Quant à savoir si les États-Unis doivent se préparer à une augmentation significative de la migration illégale en provenance du Canada, Mme Aiken croit qu’un tel pic serait sûrement minimum par rapport au défi auquel sont confrontés les responsables de la sécurité des frontières et de l’immigration à la frontière sud-ouest.

«Ce problème n’attire pas nécessairement l’attention du public, et on peut supposer que certains d’entre eux se produisent sans jamais attirer l’attention du public, a-t-elle déclaré. Mais ce n’est toujours pas un raisonnement logique de supposer que le trafic vers les États-Unis ressemble à un flux régulier. Et je soupçonne que c’est beaucoup plus une aberration que la norme.»

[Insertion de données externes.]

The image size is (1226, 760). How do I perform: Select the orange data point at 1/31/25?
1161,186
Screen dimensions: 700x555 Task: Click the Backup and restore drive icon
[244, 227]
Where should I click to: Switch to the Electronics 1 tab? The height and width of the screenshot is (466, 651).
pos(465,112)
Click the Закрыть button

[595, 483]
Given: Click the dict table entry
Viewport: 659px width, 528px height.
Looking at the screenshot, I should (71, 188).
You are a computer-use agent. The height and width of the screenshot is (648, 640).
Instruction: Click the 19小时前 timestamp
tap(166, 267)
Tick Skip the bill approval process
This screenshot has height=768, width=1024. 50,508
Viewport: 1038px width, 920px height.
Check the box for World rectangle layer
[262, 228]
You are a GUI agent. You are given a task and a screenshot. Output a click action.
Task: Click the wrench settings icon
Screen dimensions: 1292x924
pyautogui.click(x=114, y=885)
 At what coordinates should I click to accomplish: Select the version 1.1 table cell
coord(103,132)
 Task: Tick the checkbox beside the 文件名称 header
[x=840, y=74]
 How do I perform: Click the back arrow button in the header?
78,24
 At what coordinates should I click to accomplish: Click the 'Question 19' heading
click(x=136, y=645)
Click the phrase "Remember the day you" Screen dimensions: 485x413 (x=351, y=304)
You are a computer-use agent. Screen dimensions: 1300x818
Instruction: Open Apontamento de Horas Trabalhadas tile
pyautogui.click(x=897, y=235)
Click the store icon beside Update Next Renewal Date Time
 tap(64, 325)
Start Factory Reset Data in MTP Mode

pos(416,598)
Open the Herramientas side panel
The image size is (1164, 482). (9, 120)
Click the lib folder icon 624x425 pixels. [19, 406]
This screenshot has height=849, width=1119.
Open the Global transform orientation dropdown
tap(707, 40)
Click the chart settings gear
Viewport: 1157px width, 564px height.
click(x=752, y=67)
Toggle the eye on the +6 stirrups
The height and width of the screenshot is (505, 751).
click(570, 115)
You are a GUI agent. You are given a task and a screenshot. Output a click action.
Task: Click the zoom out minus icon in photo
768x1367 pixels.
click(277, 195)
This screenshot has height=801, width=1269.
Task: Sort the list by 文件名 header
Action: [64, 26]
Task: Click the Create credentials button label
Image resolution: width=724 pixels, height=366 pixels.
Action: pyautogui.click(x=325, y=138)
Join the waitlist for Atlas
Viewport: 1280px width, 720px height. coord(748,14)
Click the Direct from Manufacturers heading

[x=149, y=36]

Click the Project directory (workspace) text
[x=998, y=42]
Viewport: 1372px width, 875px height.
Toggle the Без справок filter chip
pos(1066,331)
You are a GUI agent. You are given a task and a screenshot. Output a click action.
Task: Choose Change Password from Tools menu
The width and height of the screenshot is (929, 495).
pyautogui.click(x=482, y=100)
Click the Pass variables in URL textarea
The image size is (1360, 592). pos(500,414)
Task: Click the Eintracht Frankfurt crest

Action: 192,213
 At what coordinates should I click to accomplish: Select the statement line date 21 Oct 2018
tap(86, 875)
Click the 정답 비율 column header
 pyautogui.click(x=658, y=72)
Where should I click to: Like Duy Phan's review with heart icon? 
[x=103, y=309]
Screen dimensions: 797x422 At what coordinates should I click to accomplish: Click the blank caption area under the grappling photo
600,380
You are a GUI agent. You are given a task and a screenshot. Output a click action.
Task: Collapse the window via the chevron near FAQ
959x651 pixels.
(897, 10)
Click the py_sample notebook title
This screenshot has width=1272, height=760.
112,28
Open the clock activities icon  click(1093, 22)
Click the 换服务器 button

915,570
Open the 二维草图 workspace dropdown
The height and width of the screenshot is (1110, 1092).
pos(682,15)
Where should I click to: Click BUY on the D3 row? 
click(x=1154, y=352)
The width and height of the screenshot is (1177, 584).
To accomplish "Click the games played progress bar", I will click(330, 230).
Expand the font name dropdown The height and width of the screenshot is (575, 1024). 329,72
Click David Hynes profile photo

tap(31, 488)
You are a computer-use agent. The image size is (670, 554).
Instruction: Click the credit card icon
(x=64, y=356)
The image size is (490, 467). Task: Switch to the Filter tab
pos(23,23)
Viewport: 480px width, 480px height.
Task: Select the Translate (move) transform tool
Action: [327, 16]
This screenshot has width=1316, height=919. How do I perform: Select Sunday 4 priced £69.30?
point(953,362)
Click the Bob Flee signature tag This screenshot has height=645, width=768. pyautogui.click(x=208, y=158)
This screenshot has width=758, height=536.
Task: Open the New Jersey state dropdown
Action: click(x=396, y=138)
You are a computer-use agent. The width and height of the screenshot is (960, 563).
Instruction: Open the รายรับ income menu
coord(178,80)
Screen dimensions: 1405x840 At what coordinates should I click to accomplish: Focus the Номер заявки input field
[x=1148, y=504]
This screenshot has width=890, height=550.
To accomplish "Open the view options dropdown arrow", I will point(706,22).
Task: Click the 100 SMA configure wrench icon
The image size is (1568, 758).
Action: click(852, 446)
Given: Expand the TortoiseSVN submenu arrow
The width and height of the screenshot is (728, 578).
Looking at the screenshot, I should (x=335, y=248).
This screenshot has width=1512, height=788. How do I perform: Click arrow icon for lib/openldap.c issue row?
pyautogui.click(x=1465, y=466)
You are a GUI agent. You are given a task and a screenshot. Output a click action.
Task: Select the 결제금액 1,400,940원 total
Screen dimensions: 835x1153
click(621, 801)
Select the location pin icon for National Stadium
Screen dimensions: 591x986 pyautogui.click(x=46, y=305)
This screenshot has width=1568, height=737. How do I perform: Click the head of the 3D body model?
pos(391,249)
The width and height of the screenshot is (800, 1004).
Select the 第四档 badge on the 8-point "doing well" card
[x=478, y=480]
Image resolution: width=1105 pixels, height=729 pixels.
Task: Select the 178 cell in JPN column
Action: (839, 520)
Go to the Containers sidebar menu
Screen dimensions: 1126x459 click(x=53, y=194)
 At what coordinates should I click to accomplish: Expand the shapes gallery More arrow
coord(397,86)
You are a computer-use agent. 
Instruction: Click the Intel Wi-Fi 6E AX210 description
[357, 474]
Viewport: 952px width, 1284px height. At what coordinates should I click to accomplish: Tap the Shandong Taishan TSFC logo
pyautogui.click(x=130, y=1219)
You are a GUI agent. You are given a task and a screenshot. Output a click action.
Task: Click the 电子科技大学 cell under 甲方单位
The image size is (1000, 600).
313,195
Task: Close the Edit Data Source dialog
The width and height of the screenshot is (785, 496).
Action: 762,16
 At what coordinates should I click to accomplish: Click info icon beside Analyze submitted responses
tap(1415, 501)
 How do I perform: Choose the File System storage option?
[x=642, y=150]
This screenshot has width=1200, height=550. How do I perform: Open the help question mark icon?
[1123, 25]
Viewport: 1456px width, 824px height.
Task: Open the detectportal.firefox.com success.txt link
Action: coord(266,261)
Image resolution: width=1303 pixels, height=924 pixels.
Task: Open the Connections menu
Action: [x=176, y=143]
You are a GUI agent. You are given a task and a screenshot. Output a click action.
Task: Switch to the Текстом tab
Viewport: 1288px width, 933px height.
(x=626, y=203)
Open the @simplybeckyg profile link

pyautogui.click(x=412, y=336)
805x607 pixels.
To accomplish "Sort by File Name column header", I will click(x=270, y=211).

Le paysage de l’immigration aux États-Unis est dominé depuis le début de la COVID-19 en mars 2020 par le «Titre 42». Ce règlement des années 1940 invoqué par l’ancien président Donald Trump permet aux autorités sanitaires de refuser les migrants s’ils sont considérés comme une menace potentielle pour la santé.

Le président Joe Biden a déjà annoncé son intention de mettre fin au Titre 42 plus tard ce mois-ci. Il n’est pas clair si cela se produira dans les délais étant donné les inquiétudes du Congrès et des tribunaux concernant le risque d’une nouvelle vague de migration irrégulière.

En mars seulement, les douanes et la protection des frontières des États-Unis ont signalé 7813 rencontres — des personnes jugées inadmissibles en raison de leur statut d’immigrant ou en vertu du Titre 42 — à la frontière canado-américaine ou à proximité, contre seulement 1989 au cours du même mois de 2021.